Before considering the significance and implications of these findings, it is important to acknowledge the study’s strengths and limitations. This study used a large, randomly selected national sample of young Australians. Furthermore, quality tools where used to quantify use of time and food intake. The use of a 24-h use of time recall is likely to have minimised the risk of under- or over-reporting of behaviours compared with other self-report measures.51 Similarly, the three-pass dietary intake recall is believed to be one of the strongest methods to measure dietary intake, and minimises the risk of participants altering their food intake, as can be the case with food records.52 Nonetheless, self-report is subject to recall bias, particularly in younger adolescents, and social desirability bias, and this may have affected the results.53 In addition, young people’s behaviours are extremely variable, and the use of a 4-day use of time sample and a 2-day dietary intake sample may not precisely capture typical individual behaviours. Although this will increase variability and introduce statistical noise, it is unlikely to bias parameter estimates.
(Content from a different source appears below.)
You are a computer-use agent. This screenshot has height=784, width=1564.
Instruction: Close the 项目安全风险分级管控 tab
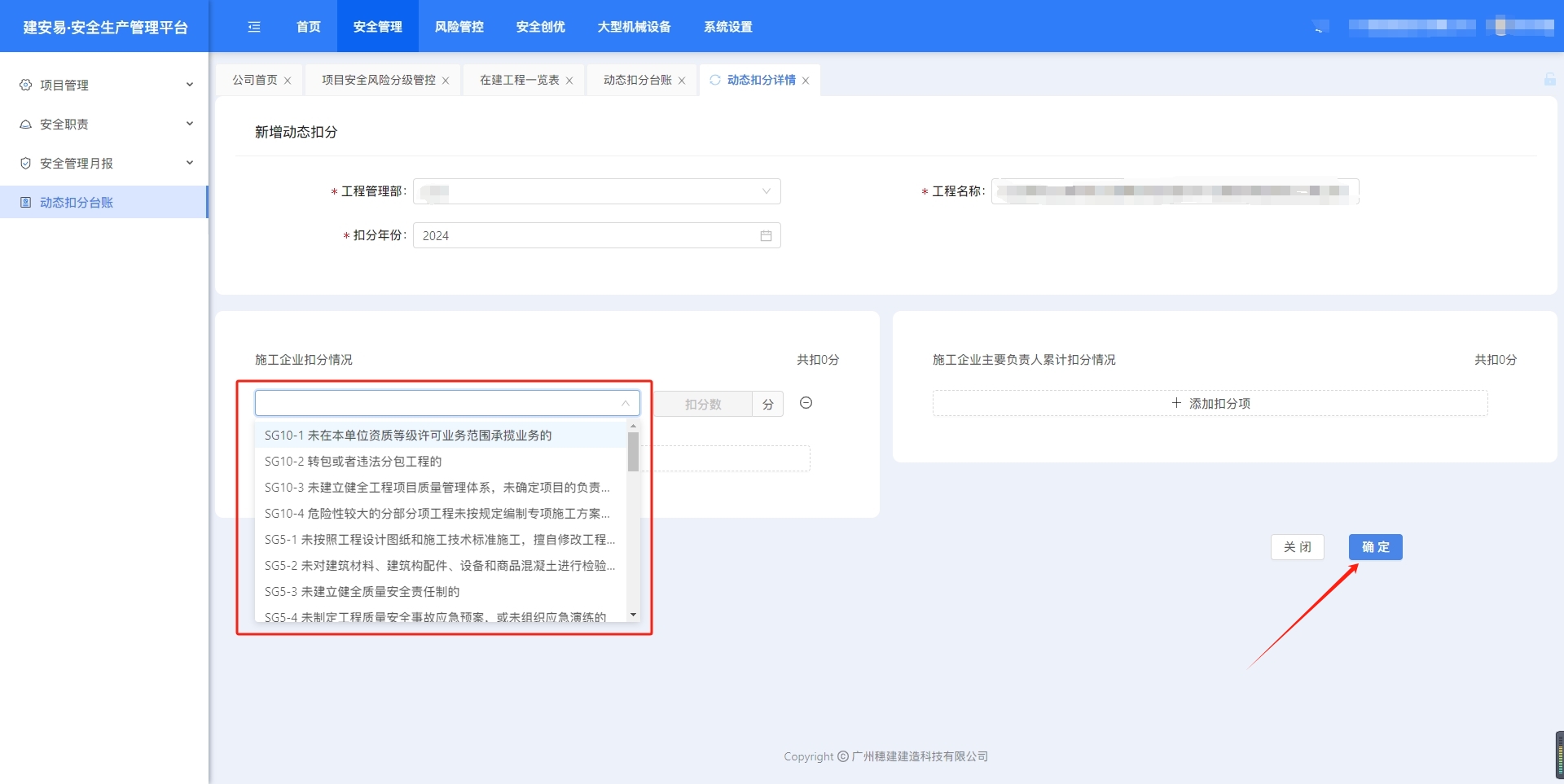tap(446, 81)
A further limitation is that, while analyses were adjusted to account for age, the study that it did not measure pubertal stage, which has recognised associations with sleep patterns.54

Importantly, studies to date that have considered sleep timing in children and adolescents have done so on the basis of sleep chronotype (that is, preference for the timing of sleep) as opposed to observed sleep timing behaviours. Given the many demands on adolescents in the present day, such as the need to rise for school, sporting commitments, and part-time work, or to fit with such commitments of other family members, to us it seems that actual timing of sleep is more relevant than sleep preference. Thus, the fact that this study considers actual sleep timing is a strength.

Although the current analyses highlight differences in the dietary intakes between children with late and early bedtimes, and late and early wake times, the interactions between sleep timing and eating timing are currently unclear. Our previous study of sleep timing behaviour and screen time revealed that young people in the LL group accrued nearly 50 min more screen time per day than their EE counterparts. It appears plausible that they may be staying up later watching television and using computers. Television viewing has been associated with increased snacking behaviour55 and exposure to advertisements for energy-dense foods56, 57, 58 in young people, which is consistent with the current study’s findings. Future research should investigate the association between timing of energy intake to see if children with late-to-bed behaviours are consuming excess energy late at night. Longitudinal research would also help confirm the direction of associations between bed and wake time habits and dietary intake and weight status.

In conclusion, this is the first study to explore the association between children’s sleep timing behaviours energy intake and diet quality. It showed that young people who went to bed late reported poorer diet quality, and a higher intake of energy-dense, nutrient-poor foods, whereas children who went to bed early tended to consume more fruit and vegetable. These findings highlight that bedtime is an important factor for health professionals, parents and young people to consider for health outcomes, as distinct from total sleep duration. Longitudinal and intervention studies would help confirm causal pathways underlying the relationships between sleep timing behaviour and dietary intake.